Para cada medição, primeiro era posicionado o silo acima da abertura central da mesa. Segundo, a parte inferior da "obstrução" era colocada a uma altura h da abertura de saída do cilindro. Terceiro, com a abertura do silo fechada este era preenchido com grãos de arroz. Quarto, iniciava-se no computador o programa de captura de dados e removia-se a tampa da abertura do silo para permitir a passagem dos grãos.

Quinto, a medição era interrompida quando não tinha mais vazão de grãos e estes formavam o cone invertido de equilíbrio que deixava completamente desobstruído o furo de saída do cilindro. A leitura da massa na balança foi registrada automaticamente em intervalos de 0,5 s usando uma interfase desenvolvida no nosso grupo. Por último, após cada experimento o silo era esvaziado completamente e o procedimento se repetia com uma nova configuração. Detalhes adicionais do aparelho experimental podem ser encontrados em outro artigo3.

3 Resultados

3.1 Obstrução esférica

A Fig. 4 mostra como aumenta a massa dos grãos de arroz que saem de um silo cilíndrico de abertura inferior de diâmetro D = 17 mm como função do tempo. Os diâmetros das esferas, colocadas a uma distância h do fundo do cilindro, são Desf = 40 mm (Fig. 4a), Desf = 60 mm (Fig. 4b) e Desf = 80 mm (Fig. 4c). A curva representada como h = infinito indica a medição feita sem nenhuma obstrução e consequentemente é a mesma para os três gráficos.
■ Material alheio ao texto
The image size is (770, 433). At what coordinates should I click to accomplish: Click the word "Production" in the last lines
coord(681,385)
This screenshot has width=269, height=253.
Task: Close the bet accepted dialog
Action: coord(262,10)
Na Fig. 4a (Desf = 40 mm) pode-se notar que as curvas da esfera colocada a h = 50 mm e h = 75 mm apresentam maior inclinação ou taxa de variação em comparação com a curva h = infinito. Isto demonstra que nestes casos a esfera não constitui uma obstrução. Ao contrário, a esfera se transforma em um facilitador da saída dos grãos. Este resultado pode parecer contra intuitivo.

Na Fig. 4b (Desf = 60 mm) a curva da esfera colocada a h = 50 mm é mais inclinada em comparação com a curva h = infinito. E na Fig. 4c (Desf = 80 mm) todas as curvas, com a exceção de h = 25 mm, mostram maior taxa de variação respeito à curva h = infinito.

Um modelo teórico para explicar a existência de uma vazão maior na presença de uma obstrução assume que a "obstrução" evita que os grãos formem aglomerados perto da abertura de saída. Dentro dos aglomerados as forças de atrito entre os grãos aumentam e consequentemente aumenta o tamanho médio efetivo dos grãos. Uma situação análoga acontece em circunstâncias de pânico nas saídas de locais com um grande número de pessoas.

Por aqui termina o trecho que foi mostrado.